§ **What to work on**
Extract every line of the items below that contains the word "screenshot", treating uppercase and lowercase letters as distinct.

§ **Data**

start

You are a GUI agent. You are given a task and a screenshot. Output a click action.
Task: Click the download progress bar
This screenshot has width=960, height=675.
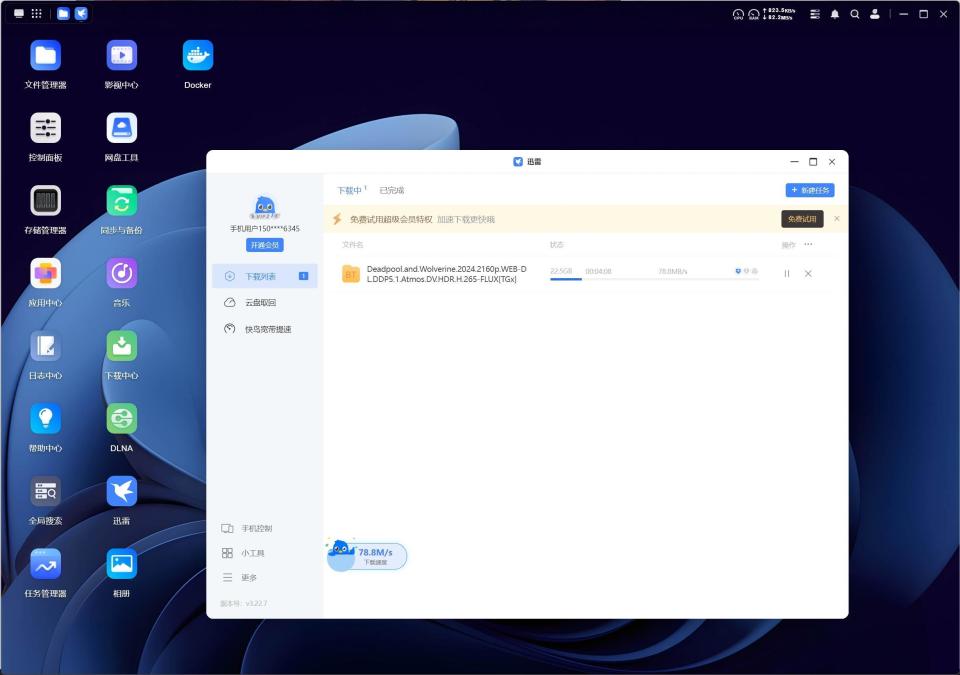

end
start

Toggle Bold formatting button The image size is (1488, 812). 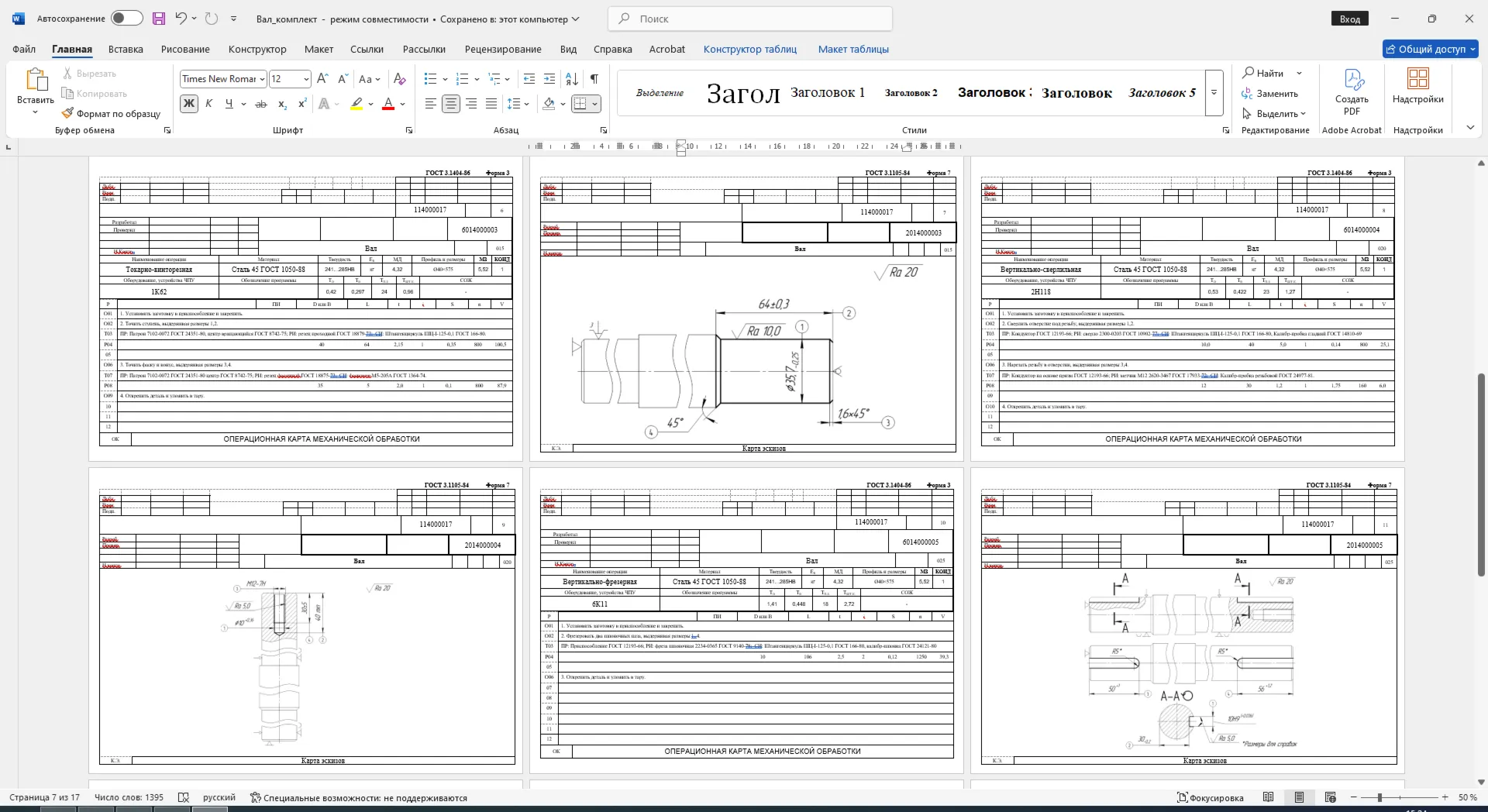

end
start

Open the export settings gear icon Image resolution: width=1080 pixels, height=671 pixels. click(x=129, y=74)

end

§ **Completed task**
You are a GUI agent. You are given a task and a screenshot. Output a click action.
This screenshot has width=960, height=675.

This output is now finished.